En un recorrido se observó gran ambiente de los visitantes, pues mientras unos disfrutaban de las cervezas, los cocos, los mariscos, otros bailaban al son del chile frito, se enterraban en la arena o se subían a las bananas o el parachute.
Una familia del Estado de México tenía la fiesta en la playa para festejar el cumpleaños de uno de los 20 integrantes que decidieron venirse al puerto estas vacaciones de Semana Santa. El señor Miguel Pérez dijo que habían llegado el miércoles y se van el domingo. Comentó que “Acapulco está muy padre… los que puedan venir háganlo”. Señaló que escucharon de la inseguridad antes de venir al puerto, pero no tuvieron temor, pues no es la primera vez que viene, “venimos seguido, nos gusta Acapulco, es muy bonito”.
La mayoría de los entrevistados coincidieron que ven a un Acapulco recuperado después del impacto de los dos huracanes, pero se quejaron de los precios en los negocios, que a pesar de ello, lucían llenos. Algunos vendedores ambulantes manifestaron que la temporada iba bien, que la gente estaba consumiendo sus productos y que las sillas con sombrillas estaban ocupadas en su totalidad.
Aunque muchas de las familias llevaban su hielera repleta de refrescos, cervezas y botanas, se observó que consumían las comidas de los restaurantes de la zona, los cuales se observaron llenos en sus mesas. Los meseros iban y venían en el mismo local o llevaban el pedido a quienes lo solicitaban.

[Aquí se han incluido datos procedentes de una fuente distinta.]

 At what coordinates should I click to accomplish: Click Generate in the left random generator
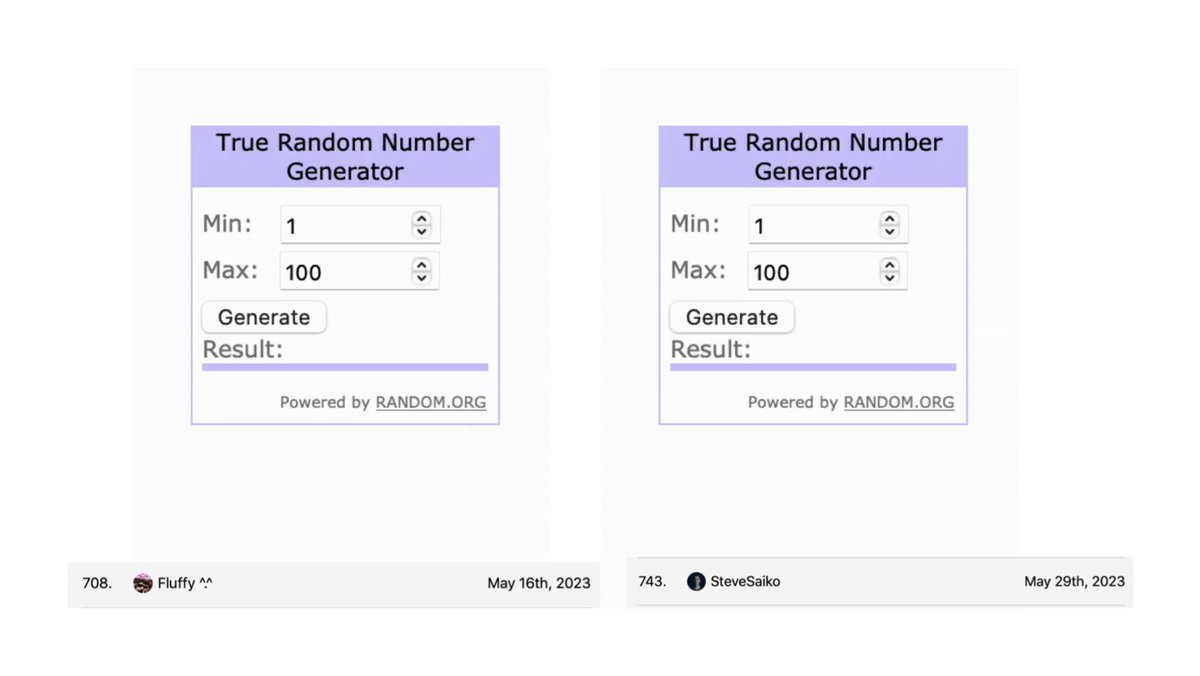[264, 317]
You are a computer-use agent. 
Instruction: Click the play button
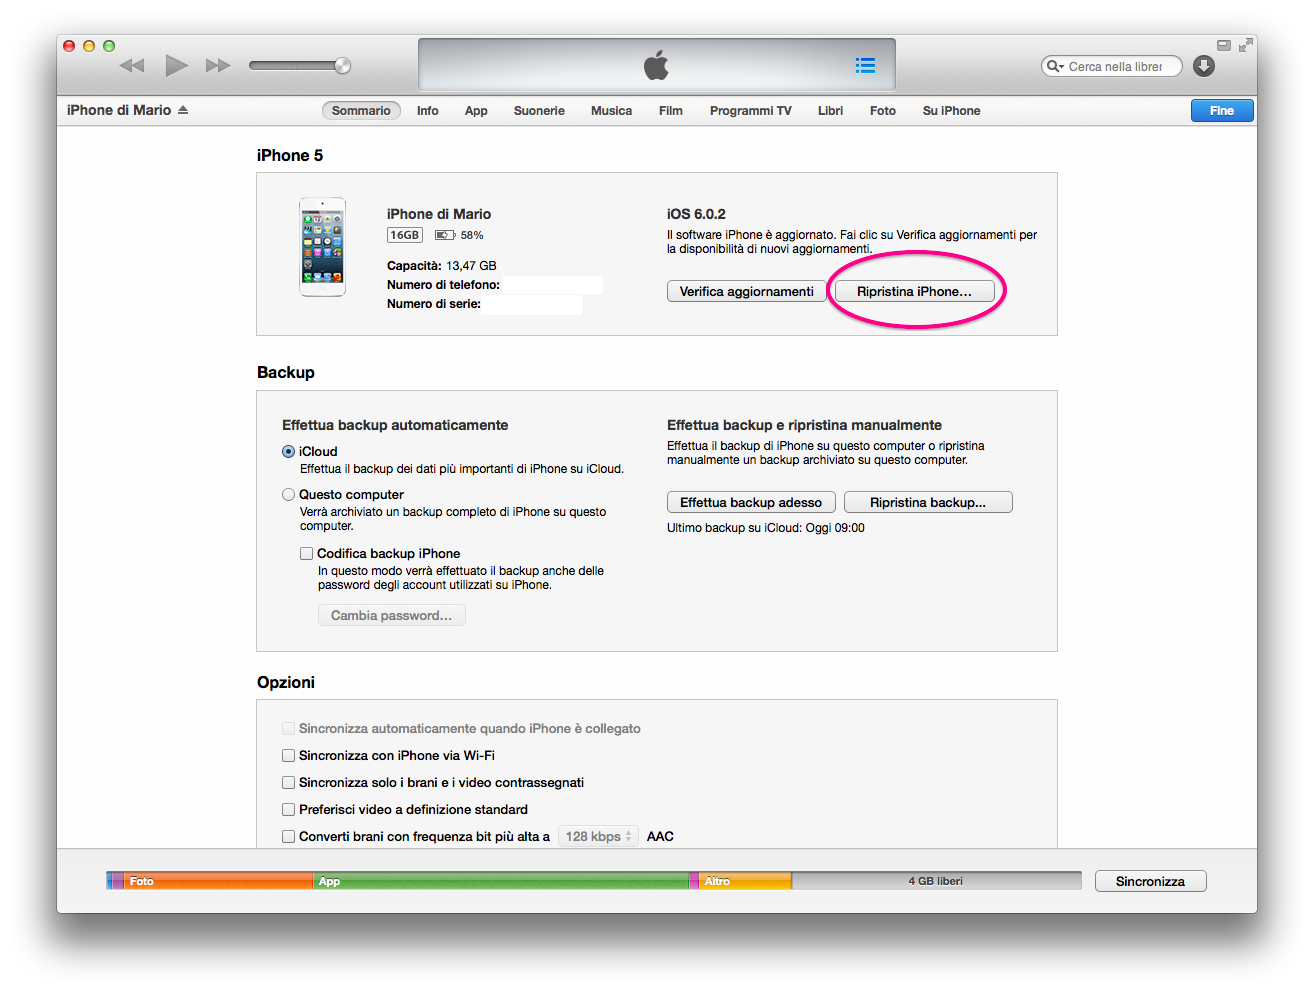click(176, 66)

Una familia de 10 personas de Guanajuato llegó a la playa y manifestaron que estaban hospedados en la zona Diamante, pero que las olas estaban muy fuertes por lo que buscaron las olas tranquilas de la playa Papagayo.
Agregaron que Acapulco se veía bien y que han visto seguridad en los dos días de su estancia, en donde estarían hasta el domingo. El padre de familia, Gustavo, dijo que en la zona Diamante lo que le hace ver feo son los edificios que no han sido reparados tras ser destruidos por el huracán Otis, pero que la estaban pasando bien.